Bruce Karatz could not have relied on advice about stock-options backdating from KB Home's general counsel because he lied during an internal investigation into the practices, federal prosecutors argued in attempting to quash the former chief executive's motion for a new trial.
"Rather than establishing defendant's good faith reliance on an attorney, the record readily establishes that defendant used Hirst to perpetrate a fraud," prosecutors wrote in papers filed with the court on Monday, referring to General Counsel Ben Hirst.
A federal jury in Los Angeles found Karatz guilty on April 21 of depriving shareholders of his honest services through two counts of mail fraud, one count of making false statements in a quarterly report to the U.S. Securities and Exchange Commission and one count of making false statements to KB Home's accountants. Jurors acquitted him on 16 other counts.
Karatz, who faces up to 80 years in prison, is scheduled to be sentenced on Sept. 15.
In his motion for new trial, Keker of San Francisco's Keker & Van Nest argued that Karatz was erroneously denied an instruction to the jury declaring that his client could not have fraudulently concealed KB Home's options practices if there was proof that he had relied on Hirst's advice.
Prosecutors replied that an advice-of-counsel instruction to the jury would have had no effect on the verdict, because Karatz lied to company lawyers and auditors about backdating.
"There is no evidence in the record that Hirst advised defendant to conceal prior backdating activities from KB's shareholders and independent auditors," they wrote. "If anything, the evidence established that defendant, who had previously worked as a securities lawyer, made his own decisions in the compensation and disclosure areas and that he was not interested in seeking or following the advice of attorneys."

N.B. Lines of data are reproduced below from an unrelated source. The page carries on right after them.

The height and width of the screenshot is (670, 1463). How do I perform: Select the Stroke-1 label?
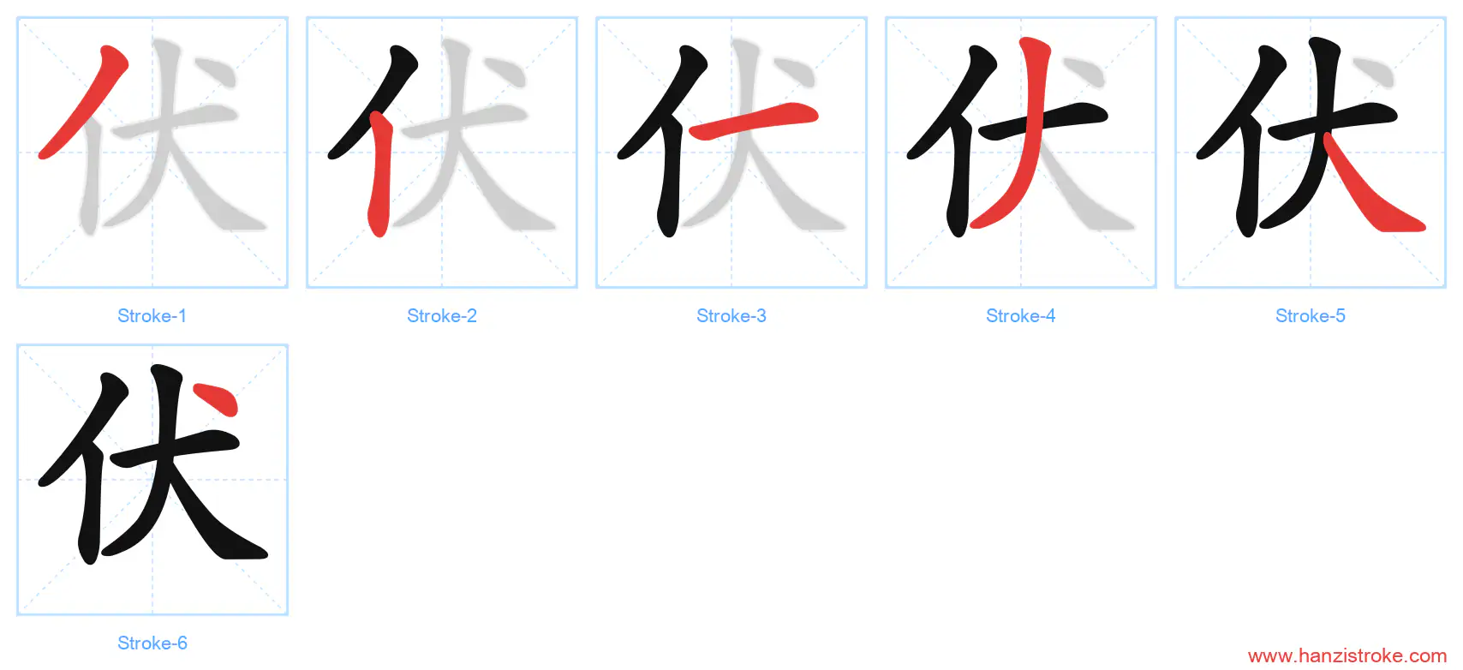tap(152, 316)
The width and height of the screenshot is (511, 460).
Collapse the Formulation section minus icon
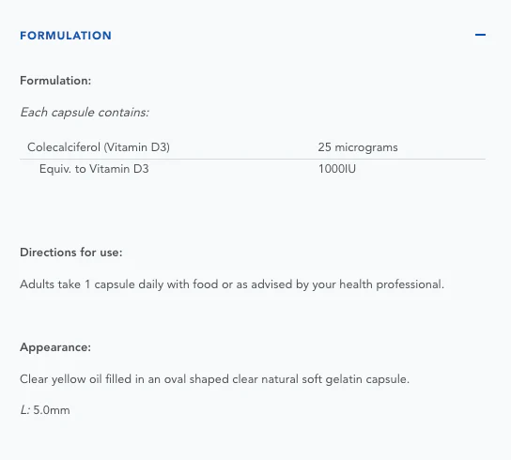point(480,35)
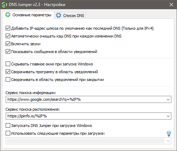Switch to the Список DNS tab
The image size is (177, 151).
[x=70, y=15]
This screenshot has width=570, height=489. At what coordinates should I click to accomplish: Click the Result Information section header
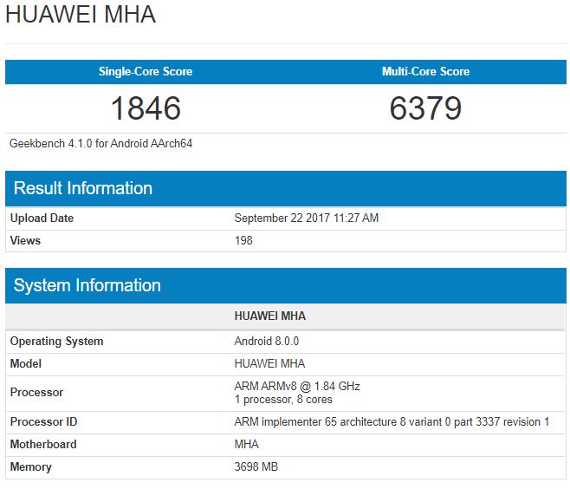[x=83, y=188]
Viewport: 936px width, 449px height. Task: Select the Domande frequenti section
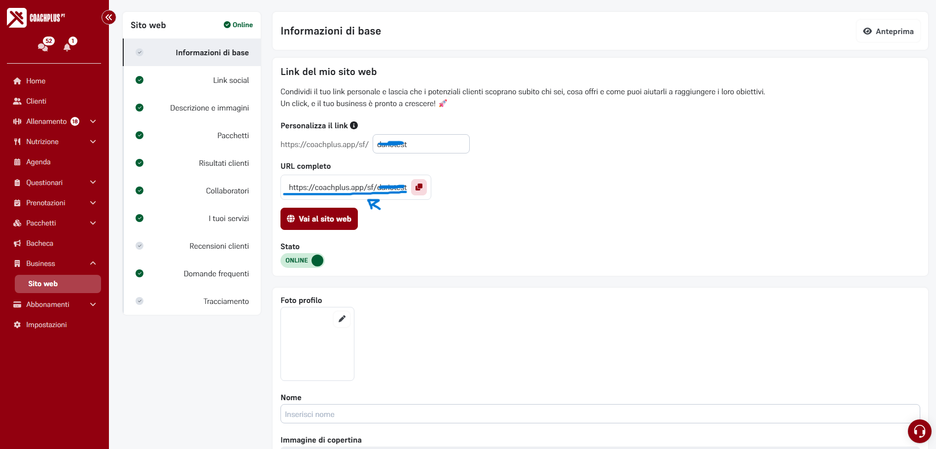[216, 273]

Keker also argued that he should have been allowed to introduce some of his client's statements to provide context to testimony by Daniel Lefler, an outside lawyer at Los Angeles-based Irell & Manella who interviewed Karatz in October 2006 about KB Home's options-granting practices.
Moreover, Keker wrote, Hirst's internal report about the company's options practices and related testimony of the company's accountant at Ernst & Young should have been considered inadmissible hearsay.
In reply, federal prosecutors insisted the Hirst report and related testimony were not hearsay, but rather demonstrated intent.
"Generally speaking, under the rules of evidence, statements a defendant makes which are essentially admissions are not hearsay," Assistant U.S. Attorney Paul Stern said in an interview. "But statements that a defendant makes that are exculpatory are hearsay and are not admissible."
In his motion for acquittal, Keker wrote that there was insufficient evidence to support the mail fraud convictions because the government failed to present evidence that the two documents at issue had been mailed. Prosecutors argued that they could introduce routine practices to establish proof that something had been mailed.
Finally, Keker cited Skilling v. U.S. (pdf), in which the U.S. Supreme Court addressed one of the legal theories on which the mail fraud counts are based -- that Karatz deprived KB Home of his honest services.
Prosecutors acknowledged that they hadn't charged Karatz with kickbacks or bribery -- the standard for claims of honest services fraud established in Skilling. But they added that Karatz nevertheless committed fraud in the form of millions of unexercised and backdated stock options.
"The jury found specifically in its verdict that he was guilty on both the money and property theory and the honest services theory," Stern said.
Keker did not return a call for comment.
A hearing on the motions is scheduled for Sept. 8.